### To do
Reproduce only the stretch of entries below that begins at the first line and ends at the line holding "You are a computer-use agent. The".

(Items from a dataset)
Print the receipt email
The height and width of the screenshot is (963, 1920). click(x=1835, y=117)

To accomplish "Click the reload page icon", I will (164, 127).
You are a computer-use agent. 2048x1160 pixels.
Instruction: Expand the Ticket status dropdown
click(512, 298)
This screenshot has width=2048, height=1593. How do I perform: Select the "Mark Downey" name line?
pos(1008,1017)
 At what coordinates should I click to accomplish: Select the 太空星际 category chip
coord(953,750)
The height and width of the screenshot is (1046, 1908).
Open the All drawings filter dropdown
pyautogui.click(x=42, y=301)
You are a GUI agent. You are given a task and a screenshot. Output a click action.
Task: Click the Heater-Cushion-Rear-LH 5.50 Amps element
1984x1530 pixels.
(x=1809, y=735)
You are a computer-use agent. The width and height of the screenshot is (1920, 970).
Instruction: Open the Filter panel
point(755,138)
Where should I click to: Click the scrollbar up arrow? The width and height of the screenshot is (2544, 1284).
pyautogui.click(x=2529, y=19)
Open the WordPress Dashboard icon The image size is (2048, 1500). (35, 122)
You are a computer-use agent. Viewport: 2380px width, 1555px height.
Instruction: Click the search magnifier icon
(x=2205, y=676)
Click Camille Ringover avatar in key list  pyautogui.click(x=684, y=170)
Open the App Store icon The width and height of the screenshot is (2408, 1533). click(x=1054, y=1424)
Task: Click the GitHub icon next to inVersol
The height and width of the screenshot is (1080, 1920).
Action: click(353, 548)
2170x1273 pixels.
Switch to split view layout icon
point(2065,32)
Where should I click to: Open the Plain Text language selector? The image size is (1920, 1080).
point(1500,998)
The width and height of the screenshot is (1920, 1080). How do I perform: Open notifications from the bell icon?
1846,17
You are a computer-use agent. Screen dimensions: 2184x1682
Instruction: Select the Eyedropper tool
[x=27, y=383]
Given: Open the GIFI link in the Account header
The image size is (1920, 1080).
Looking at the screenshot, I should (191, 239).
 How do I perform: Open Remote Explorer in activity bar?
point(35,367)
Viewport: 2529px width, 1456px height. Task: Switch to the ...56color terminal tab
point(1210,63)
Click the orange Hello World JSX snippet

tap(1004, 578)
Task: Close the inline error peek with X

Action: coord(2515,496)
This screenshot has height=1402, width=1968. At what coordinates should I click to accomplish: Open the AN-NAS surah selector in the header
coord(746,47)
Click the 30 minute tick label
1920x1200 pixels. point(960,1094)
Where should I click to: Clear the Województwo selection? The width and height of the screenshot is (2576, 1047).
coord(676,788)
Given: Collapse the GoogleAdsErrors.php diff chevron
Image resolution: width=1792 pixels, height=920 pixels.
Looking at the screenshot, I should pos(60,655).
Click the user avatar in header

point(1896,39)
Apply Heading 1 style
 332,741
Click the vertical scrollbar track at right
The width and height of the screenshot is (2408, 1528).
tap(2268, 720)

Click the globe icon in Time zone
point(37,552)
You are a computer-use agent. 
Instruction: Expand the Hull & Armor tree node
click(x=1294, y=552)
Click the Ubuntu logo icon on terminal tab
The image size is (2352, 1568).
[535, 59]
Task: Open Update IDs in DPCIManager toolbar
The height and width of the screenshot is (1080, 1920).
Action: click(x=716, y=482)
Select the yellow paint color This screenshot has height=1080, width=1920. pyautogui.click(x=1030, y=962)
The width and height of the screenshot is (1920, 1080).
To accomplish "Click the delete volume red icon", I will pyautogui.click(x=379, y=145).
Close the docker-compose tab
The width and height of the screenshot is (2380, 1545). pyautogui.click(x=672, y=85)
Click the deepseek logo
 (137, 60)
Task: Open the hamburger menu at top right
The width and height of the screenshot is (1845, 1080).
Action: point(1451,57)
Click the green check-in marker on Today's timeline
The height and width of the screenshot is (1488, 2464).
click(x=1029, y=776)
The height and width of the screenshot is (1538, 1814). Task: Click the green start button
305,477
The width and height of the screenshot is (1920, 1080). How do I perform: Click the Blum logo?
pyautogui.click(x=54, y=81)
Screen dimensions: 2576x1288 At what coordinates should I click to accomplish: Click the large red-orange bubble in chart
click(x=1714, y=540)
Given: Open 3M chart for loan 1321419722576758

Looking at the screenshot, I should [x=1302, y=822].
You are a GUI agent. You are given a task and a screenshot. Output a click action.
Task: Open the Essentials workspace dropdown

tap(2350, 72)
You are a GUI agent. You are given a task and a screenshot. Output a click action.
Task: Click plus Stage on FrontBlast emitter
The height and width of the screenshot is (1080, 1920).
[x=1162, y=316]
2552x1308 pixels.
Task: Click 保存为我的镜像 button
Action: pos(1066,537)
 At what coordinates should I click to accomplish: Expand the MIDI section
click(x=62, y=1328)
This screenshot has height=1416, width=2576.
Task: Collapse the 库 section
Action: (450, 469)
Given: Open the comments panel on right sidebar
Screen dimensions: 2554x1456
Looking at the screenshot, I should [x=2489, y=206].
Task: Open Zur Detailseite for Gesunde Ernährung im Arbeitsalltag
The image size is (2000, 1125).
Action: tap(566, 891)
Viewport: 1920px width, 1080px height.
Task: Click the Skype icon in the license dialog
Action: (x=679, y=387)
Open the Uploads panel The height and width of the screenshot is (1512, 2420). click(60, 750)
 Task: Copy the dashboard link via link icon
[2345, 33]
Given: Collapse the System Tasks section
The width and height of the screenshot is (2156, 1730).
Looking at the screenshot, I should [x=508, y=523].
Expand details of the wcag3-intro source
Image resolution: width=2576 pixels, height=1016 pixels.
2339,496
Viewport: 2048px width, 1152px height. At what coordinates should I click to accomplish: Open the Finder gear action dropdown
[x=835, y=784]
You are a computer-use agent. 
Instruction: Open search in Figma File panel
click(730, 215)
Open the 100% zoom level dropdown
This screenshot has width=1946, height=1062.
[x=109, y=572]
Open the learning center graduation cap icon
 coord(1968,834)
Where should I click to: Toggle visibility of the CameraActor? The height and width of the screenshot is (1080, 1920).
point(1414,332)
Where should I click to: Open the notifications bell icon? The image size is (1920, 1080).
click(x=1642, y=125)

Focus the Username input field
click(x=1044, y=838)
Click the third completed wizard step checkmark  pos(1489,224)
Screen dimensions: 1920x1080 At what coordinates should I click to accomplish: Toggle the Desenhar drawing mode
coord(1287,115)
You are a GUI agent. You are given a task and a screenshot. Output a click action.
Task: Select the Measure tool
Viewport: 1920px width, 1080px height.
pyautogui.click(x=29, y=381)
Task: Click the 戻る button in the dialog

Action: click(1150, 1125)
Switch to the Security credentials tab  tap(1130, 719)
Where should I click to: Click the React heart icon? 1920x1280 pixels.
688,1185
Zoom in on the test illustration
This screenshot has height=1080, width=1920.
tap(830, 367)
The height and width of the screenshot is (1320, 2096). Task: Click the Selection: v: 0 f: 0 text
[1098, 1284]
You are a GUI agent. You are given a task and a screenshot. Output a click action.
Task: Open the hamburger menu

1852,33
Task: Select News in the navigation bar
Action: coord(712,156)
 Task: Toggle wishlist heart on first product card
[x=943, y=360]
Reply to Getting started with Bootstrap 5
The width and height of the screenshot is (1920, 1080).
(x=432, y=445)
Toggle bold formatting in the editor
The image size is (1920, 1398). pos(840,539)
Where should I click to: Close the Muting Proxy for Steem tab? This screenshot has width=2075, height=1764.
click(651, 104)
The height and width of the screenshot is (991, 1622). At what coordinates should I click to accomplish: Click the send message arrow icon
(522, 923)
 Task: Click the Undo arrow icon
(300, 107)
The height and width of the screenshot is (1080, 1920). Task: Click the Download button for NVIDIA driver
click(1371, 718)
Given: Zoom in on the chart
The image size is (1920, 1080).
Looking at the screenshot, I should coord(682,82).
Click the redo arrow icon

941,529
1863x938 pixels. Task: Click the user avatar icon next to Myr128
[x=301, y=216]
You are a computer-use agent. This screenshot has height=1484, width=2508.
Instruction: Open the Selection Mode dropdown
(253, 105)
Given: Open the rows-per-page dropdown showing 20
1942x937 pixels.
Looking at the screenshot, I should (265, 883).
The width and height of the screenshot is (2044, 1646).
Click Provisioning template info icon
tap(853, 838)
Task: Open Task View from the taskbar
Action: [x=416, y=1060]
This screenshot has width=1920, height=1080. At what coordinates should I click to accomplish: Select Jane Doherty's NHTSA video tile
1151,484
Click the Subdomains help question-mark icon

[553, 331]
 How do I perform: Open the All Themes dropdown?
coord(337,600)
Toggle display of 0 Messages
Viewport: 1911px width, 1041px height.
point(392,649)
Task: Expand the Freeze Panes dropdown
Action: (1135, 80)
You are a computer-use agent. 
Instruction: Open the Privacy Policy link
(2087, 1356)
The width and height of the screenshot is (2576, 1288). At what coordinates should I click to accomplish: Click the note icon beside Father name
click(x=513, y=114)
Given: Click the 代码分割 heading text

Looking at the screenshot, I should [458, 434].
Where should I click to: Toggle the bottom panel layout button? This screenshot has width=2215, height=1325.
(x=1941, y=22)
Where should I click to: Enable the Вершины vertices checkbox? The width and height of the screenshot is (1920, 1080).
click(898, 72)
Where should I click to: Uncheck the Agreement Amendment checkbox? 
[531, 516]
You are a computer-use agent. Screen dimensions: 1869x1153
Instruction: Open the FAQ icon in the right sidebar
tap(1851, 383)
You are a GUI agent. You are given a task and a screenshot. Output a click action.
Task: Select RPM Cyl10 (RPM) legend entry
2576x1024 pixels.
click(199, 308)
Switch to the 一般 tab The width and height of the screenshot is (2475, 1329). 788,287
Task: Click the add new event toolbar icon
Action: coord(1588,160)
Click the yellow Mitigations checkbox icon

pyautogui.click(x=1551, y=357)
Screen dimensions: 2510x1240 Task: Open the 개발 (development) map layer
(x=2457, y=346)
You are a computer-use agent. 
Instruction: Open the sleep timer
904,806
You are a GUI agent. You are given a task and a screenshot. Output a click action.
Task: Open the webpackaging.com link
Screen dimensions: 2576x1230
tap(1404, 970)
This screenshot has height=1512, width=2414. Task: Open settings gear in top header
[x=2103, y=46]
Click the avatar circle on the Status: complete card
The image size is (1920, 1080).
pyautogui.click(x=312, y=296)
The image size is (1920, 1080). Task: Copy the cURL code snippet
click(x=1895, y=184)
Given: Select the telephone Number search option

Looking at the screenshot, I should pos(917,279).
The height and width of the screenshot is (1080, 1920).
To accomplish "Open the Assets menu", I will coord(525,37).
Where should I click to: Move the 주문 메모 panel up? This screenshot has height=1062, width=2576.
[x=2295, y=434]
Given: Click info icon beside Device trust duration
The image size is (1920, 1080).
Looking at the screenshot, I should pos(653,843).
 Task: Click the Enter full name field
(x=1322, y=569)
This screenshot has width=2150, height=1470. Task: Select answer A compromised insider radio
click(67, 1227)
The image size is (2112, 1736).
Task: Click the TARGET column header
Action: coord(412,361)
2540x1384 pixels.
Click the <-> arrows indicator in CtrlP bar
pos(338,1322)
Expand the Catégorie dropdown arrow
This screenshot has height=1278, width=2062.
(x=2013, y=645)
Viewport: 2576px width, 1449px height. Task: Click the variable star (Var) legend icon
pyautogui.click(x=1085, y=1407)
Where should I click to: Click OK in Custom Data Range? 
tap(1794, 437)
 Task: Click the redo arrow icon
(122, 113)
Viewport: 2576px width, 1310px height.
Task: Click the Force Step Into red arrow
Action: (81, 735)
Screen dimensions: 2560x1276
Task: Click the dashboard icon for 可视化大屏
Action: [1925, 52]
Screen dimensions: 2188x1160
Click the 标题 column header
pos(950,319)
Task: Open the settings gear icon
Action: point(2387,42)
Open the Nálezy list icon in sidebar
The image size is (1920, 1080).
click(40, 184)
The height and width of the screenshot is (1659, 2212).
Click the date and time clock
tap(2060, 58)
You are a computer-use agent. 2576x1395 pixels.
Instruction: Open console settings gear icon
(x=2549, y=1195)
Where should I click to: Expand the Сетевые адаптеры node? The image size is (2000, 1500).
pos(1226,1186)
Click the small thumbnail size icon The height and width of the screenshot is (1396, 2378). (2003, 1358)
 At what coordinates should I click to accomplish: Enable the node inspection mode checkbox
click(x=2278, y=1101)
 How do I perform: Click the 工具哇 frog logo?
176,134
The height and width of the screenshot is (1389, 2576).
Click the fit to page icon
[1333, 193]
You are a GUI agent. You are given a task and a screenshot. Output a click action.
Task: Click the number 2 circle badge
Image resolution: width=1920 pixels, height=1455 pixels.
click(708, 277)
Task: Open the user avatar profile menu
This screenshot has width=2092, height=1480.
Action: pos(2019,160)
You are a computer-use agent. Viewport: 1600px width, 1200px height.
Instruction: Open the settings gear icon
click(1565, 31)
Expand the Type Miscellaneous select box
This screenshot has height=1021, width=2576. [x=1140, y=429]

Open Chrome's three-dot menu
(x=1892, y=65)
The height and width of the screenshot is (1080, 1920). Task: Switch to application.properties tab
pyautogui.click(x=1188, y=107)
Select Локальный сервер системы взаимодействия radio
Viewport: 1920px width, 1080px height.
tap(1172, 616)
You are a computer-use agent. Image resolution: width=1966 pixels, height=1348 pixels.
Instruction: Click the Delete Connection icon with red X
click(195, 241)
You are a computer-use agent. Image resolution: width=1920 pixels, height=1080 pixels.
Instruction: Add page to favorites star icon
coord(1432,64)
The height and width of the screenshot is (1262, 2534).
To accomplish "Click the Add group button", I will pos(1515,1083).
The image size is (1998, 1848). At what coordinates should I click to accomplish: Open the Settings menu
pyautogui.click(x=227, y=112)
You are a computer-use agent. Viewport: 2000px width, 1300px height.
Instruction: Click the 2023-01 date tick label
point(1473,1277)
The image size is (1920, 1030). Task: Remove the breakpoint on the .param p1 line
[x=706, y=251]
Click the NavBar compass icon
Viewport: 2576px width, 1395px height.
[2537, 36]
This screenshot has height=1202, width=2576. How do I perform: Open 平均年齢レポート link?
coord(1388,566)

### Solution to this task
Print the receipt email
The height and width of the screenshot is (963, 1920). click(x=1835, y=117)

To accomplish "Click the reload page icon", I will (164, 127).
You are a computer-use agent. 2048x1160 pixels.
Instruction: Expand the Ticket status dropdown
click(512, 298)
This screenshot has width=2048, height=1593. How do I perform: Select the "Mark Downey" name line?
pos(1008,1017)
 At what coordinates should I click to accomplish: Select the 太空星际 category chip
coord(953,750)
The height and width of the screenshot is (1046, 1908).
Open the All drawings filter dropdown
pyautogui.click(x=42, y=301)
You are a GUI agent. You are given a task and a screenshot. Output a click action.
Task: Click the Heater-Cushion-Rear-LH 5.50 Amps element
1984x1530 pixels.
(x=1809, y=735)
You are a computer-use agent. The width and height of the screenshot is (1920, 970).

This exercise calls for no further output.